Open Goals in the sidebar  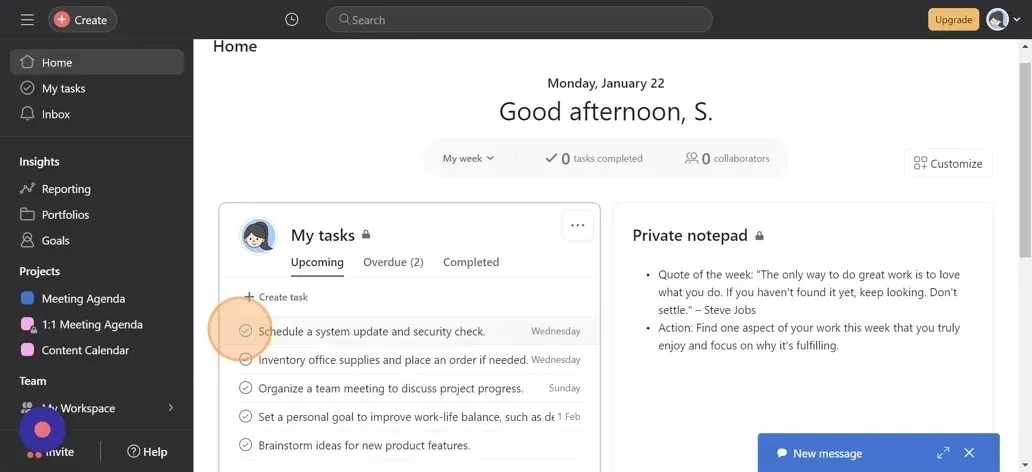click(x=55, y=240)
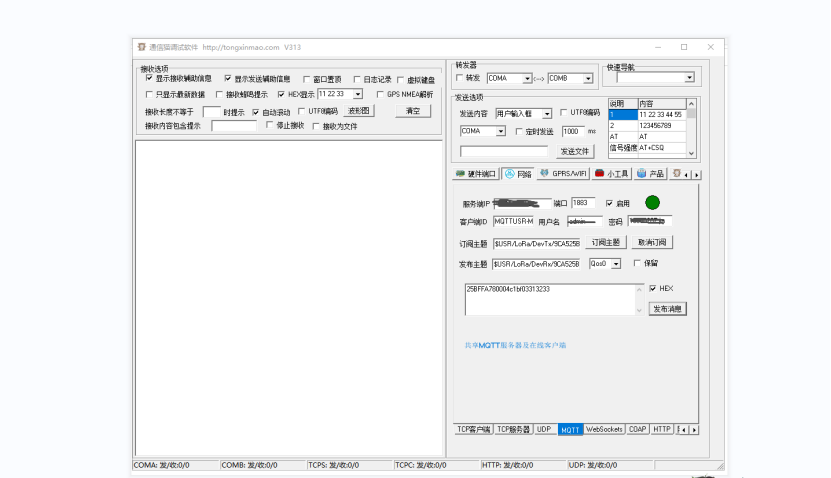Switch to the WebSockets tab
831x478 pixels.
click(604, 429)
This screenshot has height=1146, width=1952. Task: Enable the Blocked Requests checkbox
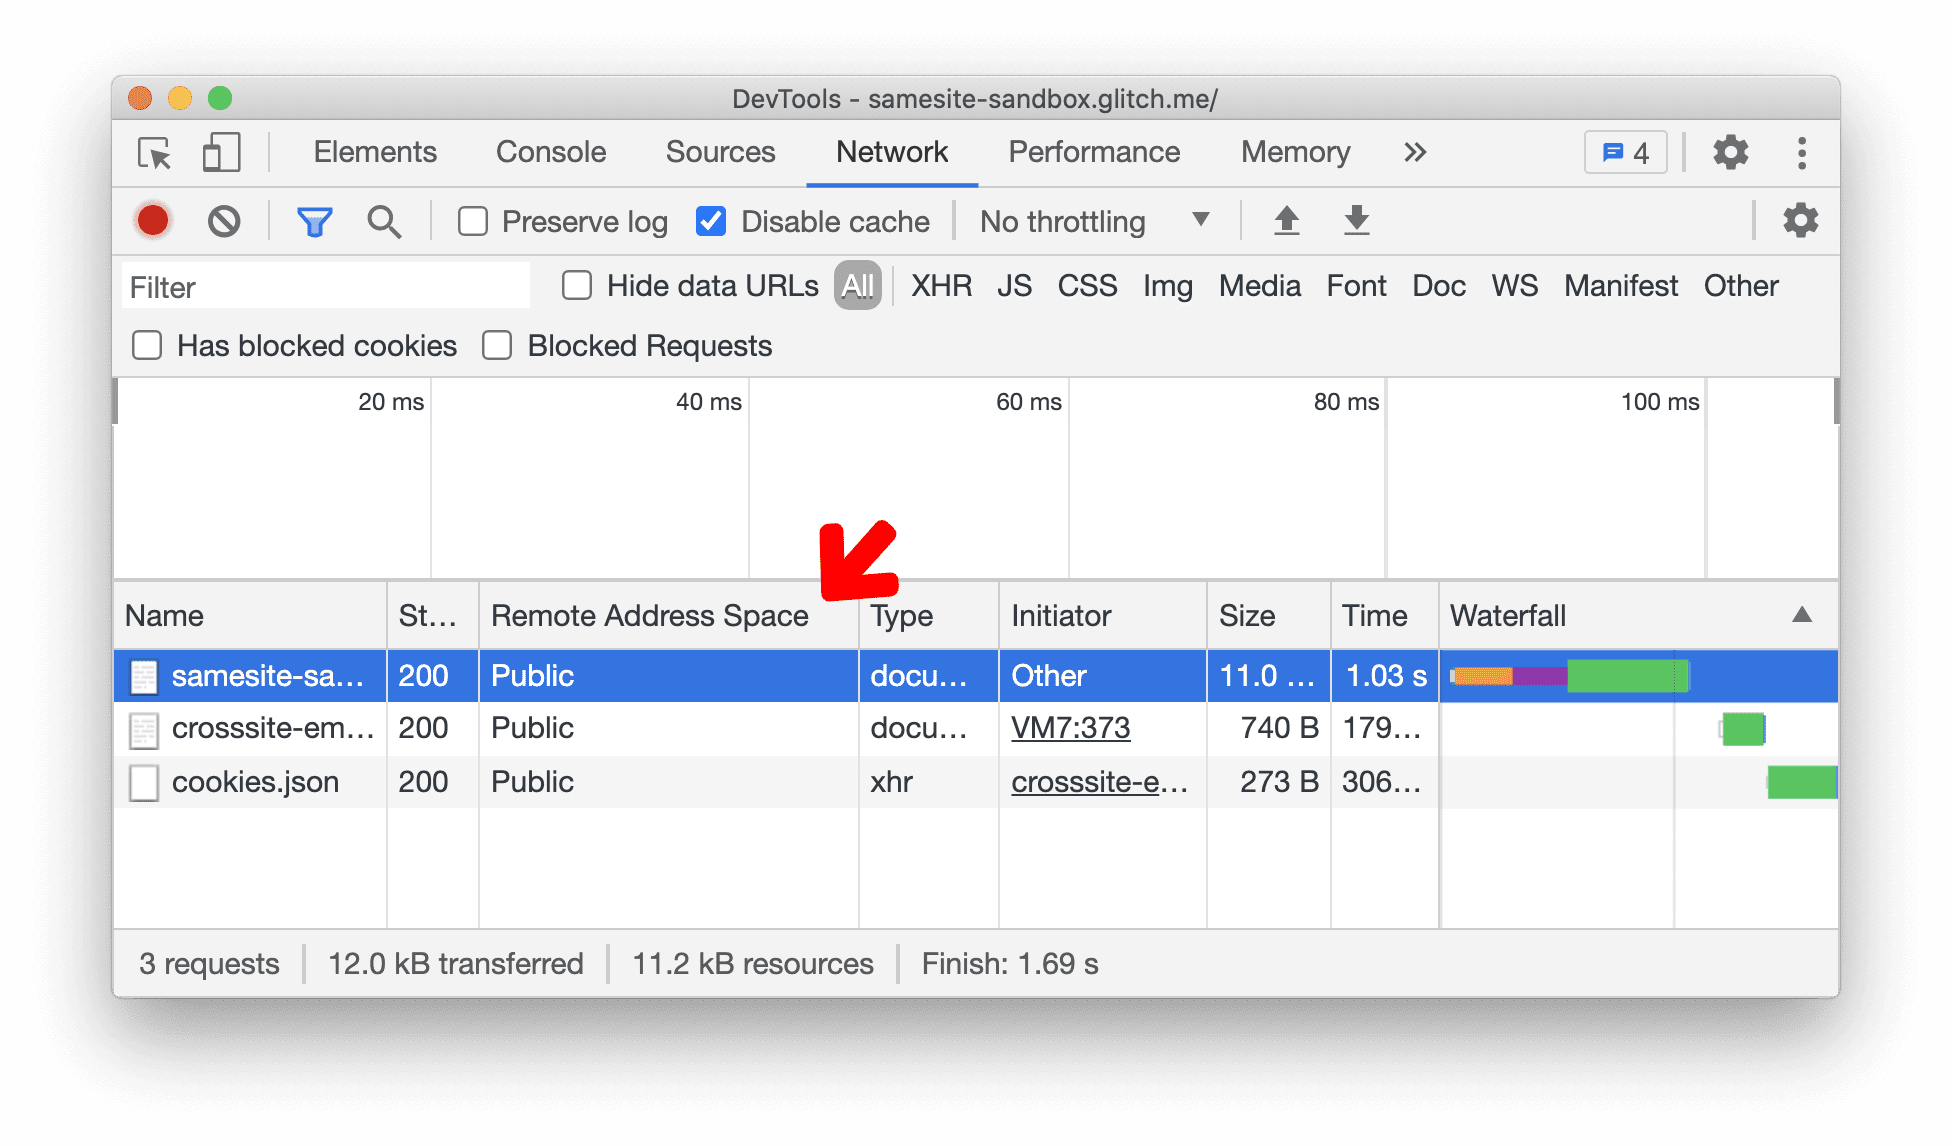498,345
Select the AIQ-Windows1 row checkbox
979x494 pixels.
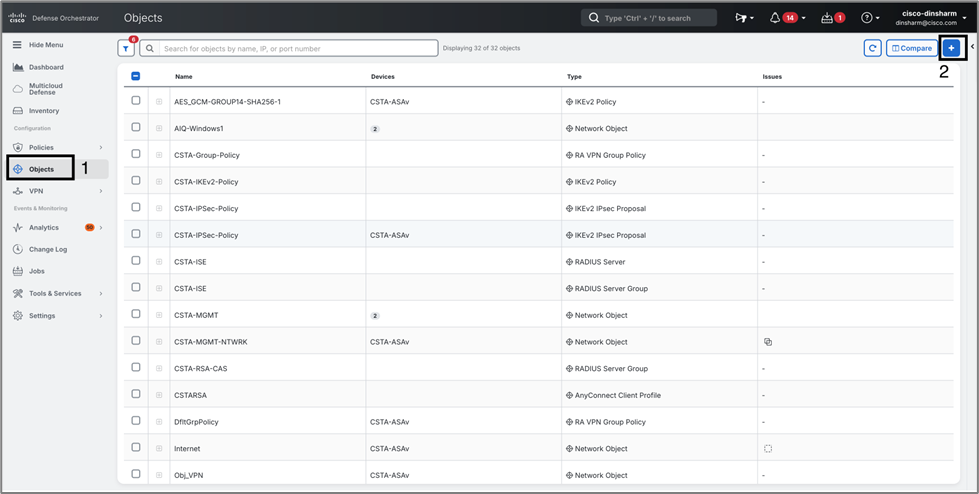tap(136, 128)
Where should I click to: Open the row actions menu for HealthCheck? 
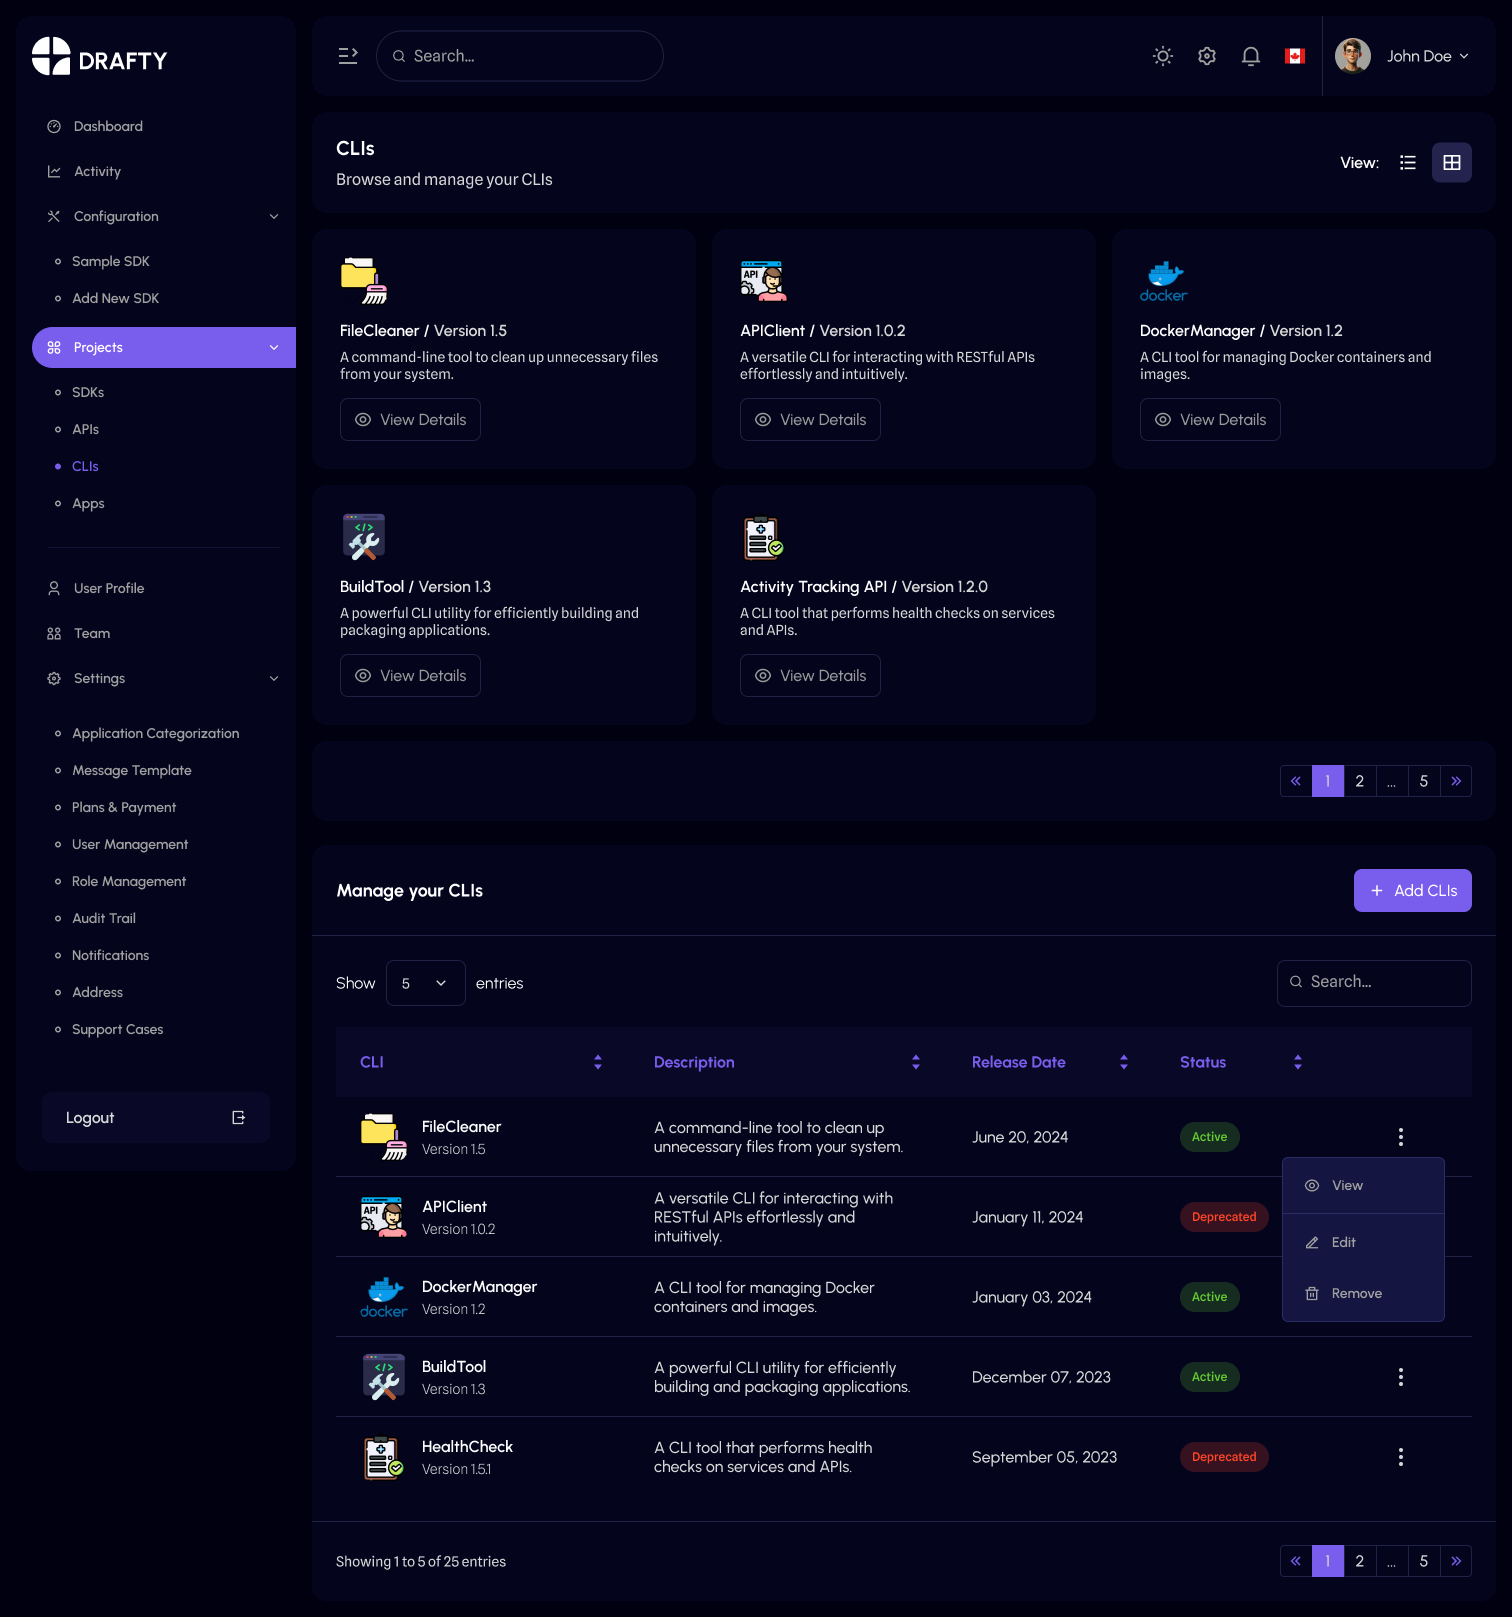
########
■ WHAT YOU WILL DO:
Once the line containing "This screenshot has" is found, copy it and each line after it through the end of the entries above exactly; nothing else, and no pictures.

■ RESULT FOR THIS TASK:
This screenshot has height=1146, width=1952. Task: Enable the Blocked Requests checkbox
498,345
Select the AIQ-Windows1 row checkbox
979x494 pixels.
tap(136, 128)
Where should I click to: Open the row actions menu for HealthCheck? 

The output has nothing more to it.